Sávio chamou atenção para o importante papel que nós, enquanto acadêmicos e ligados ao ensino superior, temos em descortinar os problemas que teimam em se reproduzir mantendo inalteradas as relações de poder, econômico e social, que atravancam o desenvolvimento. Ele não buscou esse caminho necessariamente obedecendo aos cânones acadêmicos e rigor metodológico. Com sua versatilidade incomum, Sávio de Almeida conseguiu por diversas outras formas. Isso fez dele alguém muito especial e reconhecido por pessoas dos mais diferentes espectros.
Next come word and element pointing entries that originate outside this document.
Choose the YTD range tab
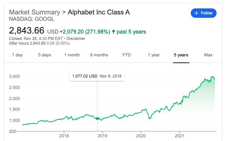Screen dimensions: 225x141 [127, 55]
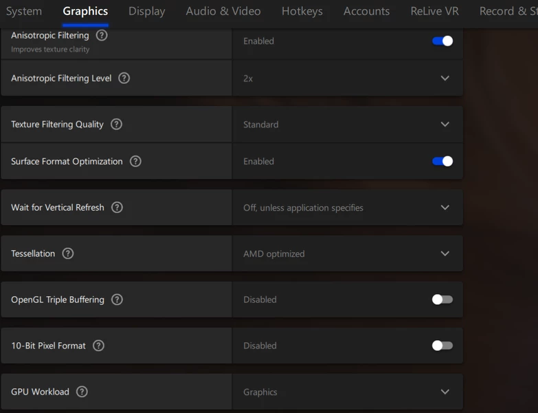Show help for Surface Format Optimization
The width and height of the screenshot is (538, 413).
pyautogui.click(x=135, y=162)
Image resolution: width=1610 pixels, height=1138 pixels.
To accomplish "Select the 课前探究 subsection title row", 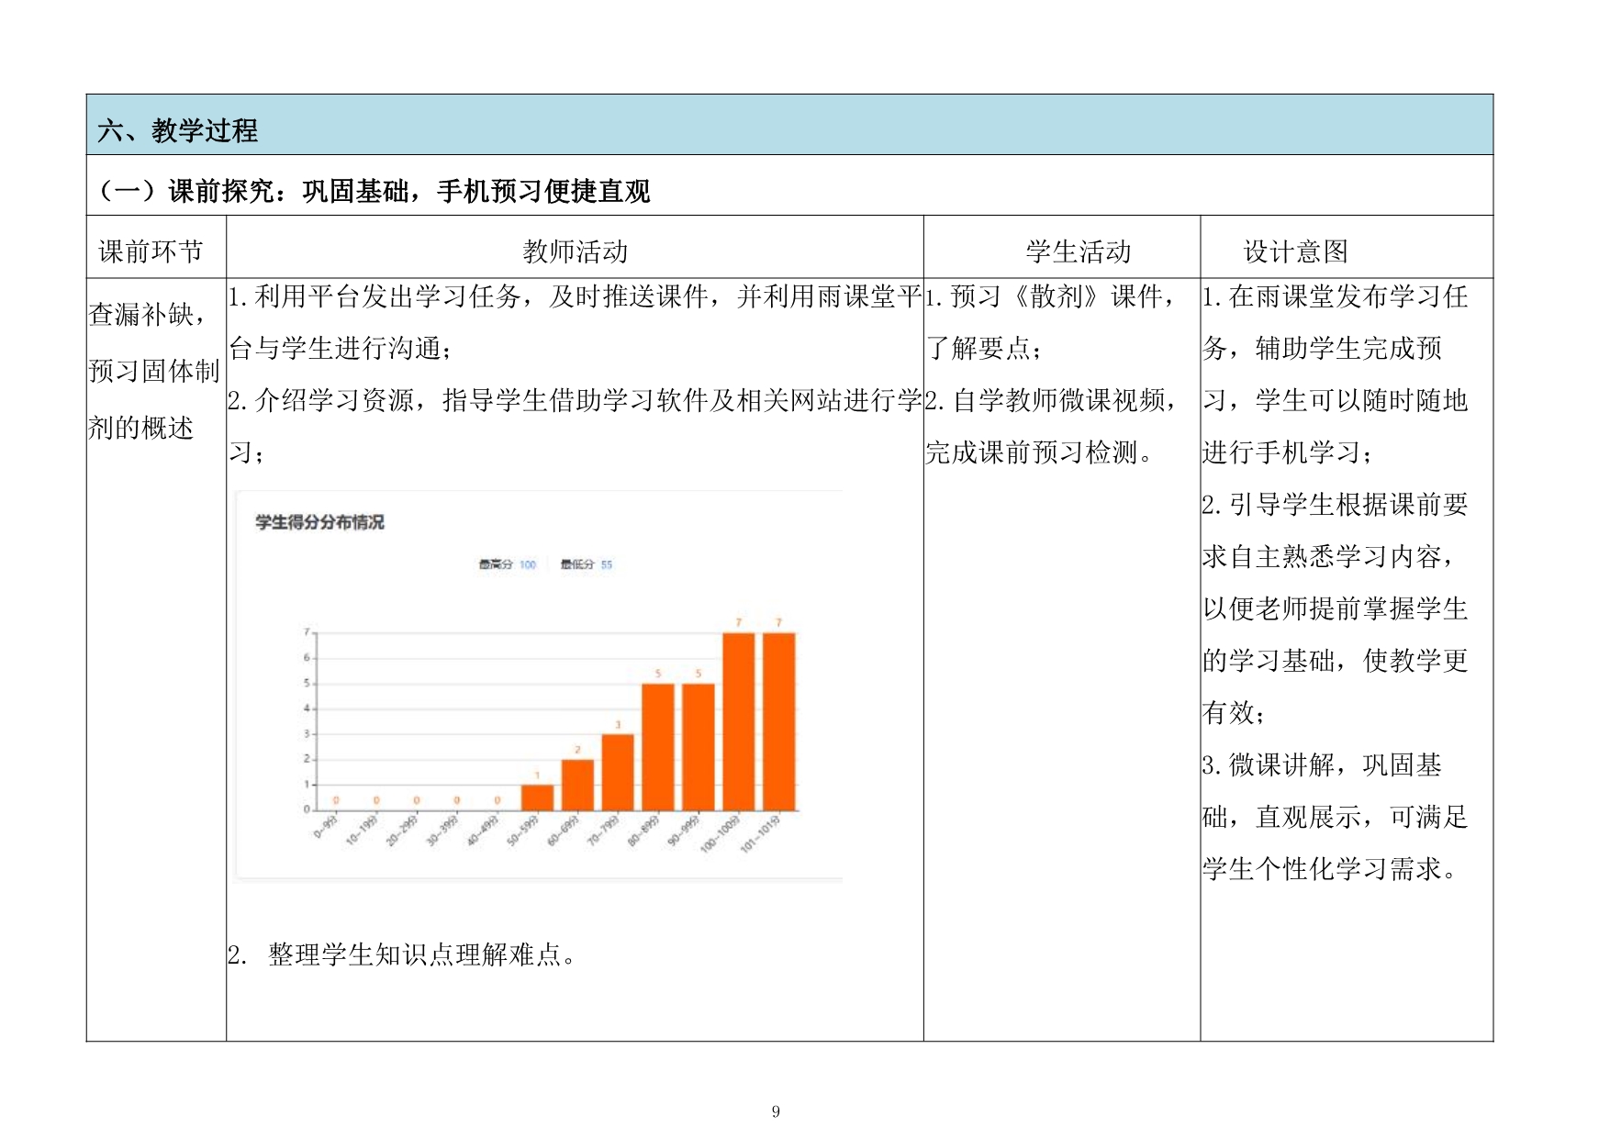I will [x=373, y=191].
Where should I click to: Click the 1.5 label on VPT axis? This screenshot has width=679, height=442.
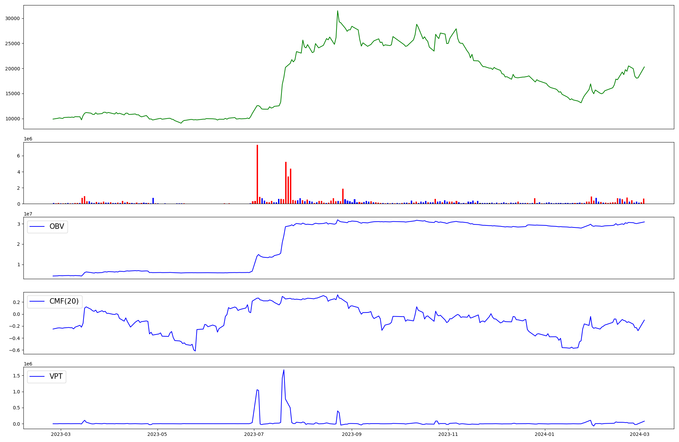click(16, 375)
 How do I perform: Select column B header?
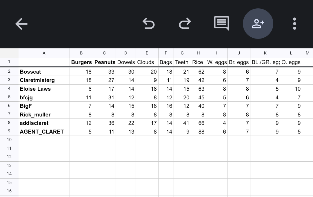[x=81, y=53]
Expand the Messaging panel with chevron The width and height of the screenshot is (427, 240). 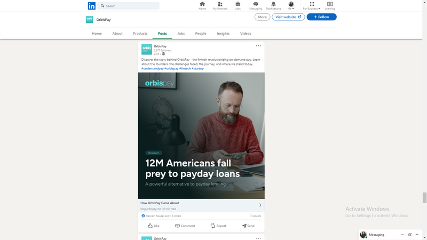tap(417, 235)
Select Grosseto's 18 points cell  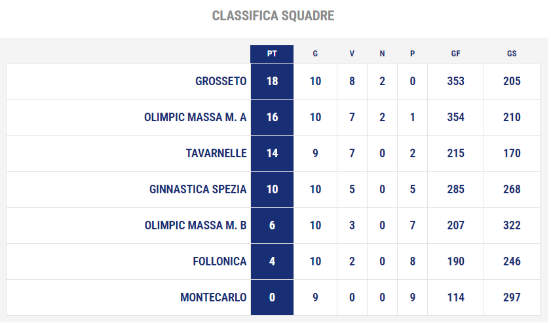click(x=272, y=81)
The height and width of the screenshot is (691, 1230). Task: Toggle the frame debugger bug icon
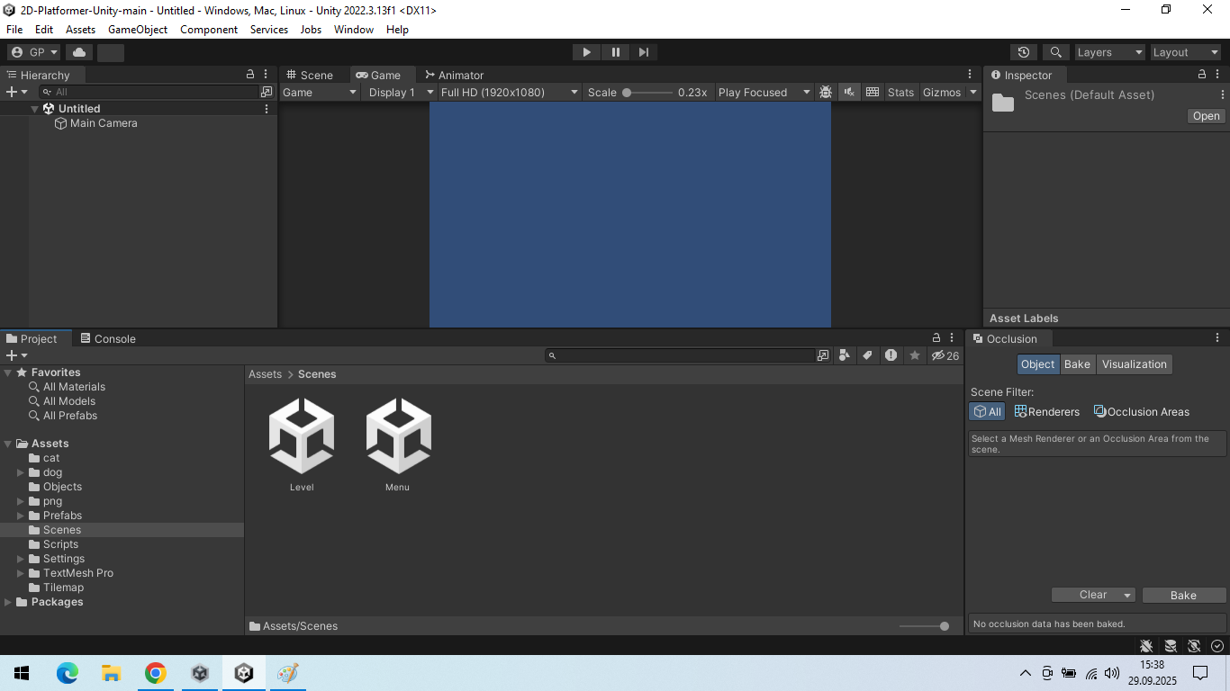(826, 92)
Dar continuidade ao legado de Sávio de Almeida não é um uma missão simples. Mas, talvez, para as novas gerações a primeira e inarredável tarefa é visitar e revisitar sua extensa obra. Nela reside uma riqueza de argumentos, insights e maneiras de como se posicionar de maneira crítica para melhor compreender a realidade social, seus trajetos históricos, as possibilidades e perspectivas mais promissoras para os povos menos abastados, inseridos e dominados por um sistema social que combina o arcaico, tradicional, com o moderno, empreendedor, numa contínua dinâmica de reprodução de injustiças sociais, violência e concentração de riquezas.
Salve Sávio de Almeida, sua produção e existência não foram em vão.